Virus classification
- (unranked): Virus
- Realm: Varidnaviria
- Kingdom: Bamfordvirae
- Phylum: Nucleocytoviricota
- Class: Megaviricetes
- Order: Imitervirales
- Family: Mimiviridae
- Subfamily: Klosneuvirinae
- Genus: Catovirus

= Catovirus =

Hypothesized genus of giant viruses

Catovirus (CatV) is a genus of giant double-stranded DNA–containing viruses (nucleocytoplasmic large DNA viruses).

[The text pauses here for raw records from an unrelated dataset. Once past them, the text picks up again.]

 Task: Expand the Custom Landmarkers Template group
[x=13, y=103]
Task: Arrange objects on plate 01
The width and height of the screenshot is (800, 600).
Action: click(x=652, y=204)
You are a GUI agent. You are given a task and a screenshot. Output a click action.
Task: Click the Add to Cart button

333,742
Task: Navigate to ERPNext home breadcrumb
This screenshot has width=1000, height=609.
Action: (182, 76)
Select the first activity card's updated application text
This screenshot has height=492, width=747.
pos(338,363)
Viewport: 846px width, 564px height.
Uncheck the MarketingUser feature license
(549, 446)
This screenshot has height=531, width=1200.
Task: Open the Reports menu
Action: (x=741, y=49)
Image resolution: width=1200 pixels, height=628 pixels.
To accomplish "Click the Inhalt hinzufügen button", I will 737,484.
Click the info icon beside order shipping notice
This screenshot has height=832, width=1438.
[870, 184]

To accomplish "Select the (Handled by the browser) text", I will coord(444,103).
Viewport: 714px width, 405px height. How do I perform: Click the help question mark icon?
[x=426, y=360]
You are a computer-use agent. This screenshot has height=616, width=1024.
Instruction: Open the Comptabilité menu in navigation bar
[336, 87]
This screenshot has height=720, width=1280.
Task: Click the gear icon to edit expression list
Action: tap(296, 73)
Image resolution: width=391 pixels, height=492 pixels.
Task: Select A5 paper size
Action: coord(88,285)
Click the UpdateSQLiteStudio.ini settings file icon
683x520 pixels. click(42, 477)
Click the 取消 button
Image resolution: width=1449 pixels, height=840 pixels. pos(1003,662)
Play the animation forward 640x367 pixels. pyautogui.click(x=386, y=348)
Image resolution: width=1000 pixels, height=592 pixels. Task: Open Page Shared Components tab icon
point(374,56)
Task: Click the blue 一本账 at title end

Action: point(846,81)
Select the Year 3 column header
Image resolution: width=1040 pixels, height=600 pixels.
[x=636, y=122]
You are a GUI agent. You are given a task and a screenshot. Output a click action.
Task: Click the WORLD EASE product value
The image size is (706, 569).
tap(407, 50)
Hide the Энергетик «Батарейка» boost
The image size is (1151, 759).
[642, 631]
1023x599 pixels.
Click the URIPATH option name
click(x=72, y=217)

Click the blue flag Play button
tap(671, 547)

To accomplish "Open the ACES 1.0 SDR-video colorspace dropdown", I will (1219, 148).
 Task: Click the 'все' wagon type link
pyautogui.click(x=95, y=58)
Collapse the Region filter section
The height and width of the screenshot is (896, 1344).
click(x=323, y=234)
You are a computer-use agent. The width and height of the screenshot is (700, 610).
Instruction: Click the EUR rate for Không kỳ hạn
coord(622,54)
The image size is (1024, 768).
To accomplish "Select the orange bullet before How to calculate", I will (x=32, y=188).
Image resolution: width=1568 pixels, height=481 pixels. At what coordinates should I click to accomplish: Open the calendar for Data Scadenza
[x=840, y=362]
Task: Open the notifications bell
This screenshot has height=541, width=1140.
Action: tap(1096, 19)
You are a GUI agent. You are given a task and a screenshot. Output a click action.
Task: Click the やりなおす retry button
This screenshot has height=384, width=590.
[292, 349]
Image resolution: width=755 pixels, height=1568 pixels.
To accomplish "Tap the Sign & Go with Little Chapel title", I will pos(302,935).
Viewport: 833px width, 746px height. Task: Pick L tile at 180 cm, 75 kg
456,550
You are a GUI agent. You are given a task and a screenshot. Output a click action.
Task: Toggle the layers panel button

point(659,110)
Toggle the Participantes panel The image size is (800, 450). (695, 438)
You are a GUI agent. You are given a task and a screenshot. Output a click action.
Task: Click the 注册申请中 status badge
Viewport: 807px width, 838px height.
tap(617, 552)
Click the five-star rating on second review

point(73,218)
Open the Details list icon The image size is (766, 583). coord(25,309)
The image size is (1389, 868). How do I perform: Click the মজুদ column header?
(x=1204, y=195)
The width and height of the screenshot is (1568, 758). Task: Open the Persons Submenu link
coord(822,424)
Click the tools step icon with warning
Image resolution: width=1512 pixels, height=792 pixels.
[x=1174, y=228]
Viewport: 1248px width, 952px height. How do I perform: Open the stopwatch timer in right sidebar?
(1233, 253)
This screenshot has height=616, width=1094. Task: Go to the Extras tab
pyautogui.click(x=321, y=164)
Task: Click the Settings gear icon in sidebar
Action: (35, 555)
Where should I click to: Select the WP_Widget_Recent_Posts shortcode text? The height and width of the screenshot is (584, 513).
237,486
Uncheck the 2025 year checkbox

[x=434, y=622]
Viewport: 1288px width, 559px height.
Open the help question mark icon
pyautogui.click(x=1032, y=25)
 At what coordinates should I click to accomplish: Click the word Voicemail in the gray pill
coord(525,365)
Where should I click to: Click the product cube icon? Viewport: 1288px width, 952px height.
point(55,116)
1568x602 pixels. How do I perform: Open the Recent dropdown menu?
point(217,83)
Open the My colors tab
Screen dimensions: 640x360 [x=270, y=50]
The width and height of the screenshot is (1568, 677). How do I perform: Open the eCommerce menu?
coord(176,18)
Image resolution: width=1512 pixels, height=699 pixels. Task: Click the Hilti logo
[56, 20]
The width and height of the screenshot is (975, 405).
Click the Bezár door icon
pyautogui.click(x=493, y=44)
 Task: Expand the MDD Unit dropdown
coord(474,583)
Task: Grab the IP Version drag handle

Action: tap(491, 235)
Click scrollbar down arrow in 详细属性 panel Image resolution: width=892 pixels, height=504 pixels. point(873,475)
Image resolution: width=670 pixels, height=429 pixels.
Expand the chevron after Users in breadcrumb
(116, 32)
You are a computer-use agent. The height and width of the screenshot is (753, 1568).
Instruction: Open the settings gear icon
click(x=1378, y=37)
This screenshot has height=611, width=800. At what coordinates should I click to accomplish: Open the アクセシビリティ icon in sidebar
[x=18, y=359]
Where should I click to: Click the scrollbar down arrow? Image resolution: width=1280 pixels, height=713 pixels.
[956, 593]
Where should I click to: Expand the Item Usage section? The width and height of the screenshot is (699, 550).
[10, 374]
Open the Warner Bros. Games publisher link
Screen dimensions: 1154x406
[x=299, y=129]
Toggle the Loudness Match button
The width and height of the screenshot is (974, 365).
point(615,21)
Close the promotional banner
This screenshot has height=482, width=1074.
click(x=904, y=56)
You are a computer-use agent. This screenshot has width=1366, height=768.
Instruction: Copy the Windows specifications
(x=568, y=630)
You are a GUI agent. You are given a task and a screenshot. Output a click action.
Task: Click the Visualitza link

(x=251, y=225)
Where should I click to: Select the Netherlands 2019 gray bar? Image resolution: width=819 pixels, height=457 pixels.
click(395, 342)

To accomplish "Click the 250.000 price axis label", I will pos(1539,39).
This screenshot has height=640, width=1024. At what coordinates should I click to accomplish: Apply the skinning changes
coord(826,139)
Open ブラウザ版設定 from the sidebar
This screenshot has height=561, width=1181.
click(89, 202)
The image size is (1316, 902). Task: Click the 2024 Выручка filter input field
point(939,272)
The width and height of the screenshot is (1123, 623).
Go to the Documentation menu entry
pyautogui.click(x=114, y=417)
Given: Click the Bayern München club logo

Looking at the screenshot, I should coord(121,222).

This genus was detected during the analysis of metagenome samples of bottom sediments of reservoirs at the wastewater treatment plant in Klosterneuburg, Austria.

New Klosneuvirus (KNV), Hokovirus and Indivirus genera (all found in these sewage waters) were also described together with Catovirus, building up a putative virus subfamily Klosneuvirinae (Klosneuviruses) with KNV as type genus.
Catovirus has a large genome of 1.53 million base pairs (1176 gene families). This is the second largest genome among known Klosneuviruses after KNV (1.57 million base pairs, 1272 gene families). GC content is 26.4 % Classification of metagenomes made by analyzing 18S rRNA indicate that their hosts may be related to the simple Cercozoa.

The genus contains one species: Catovirus klosterense.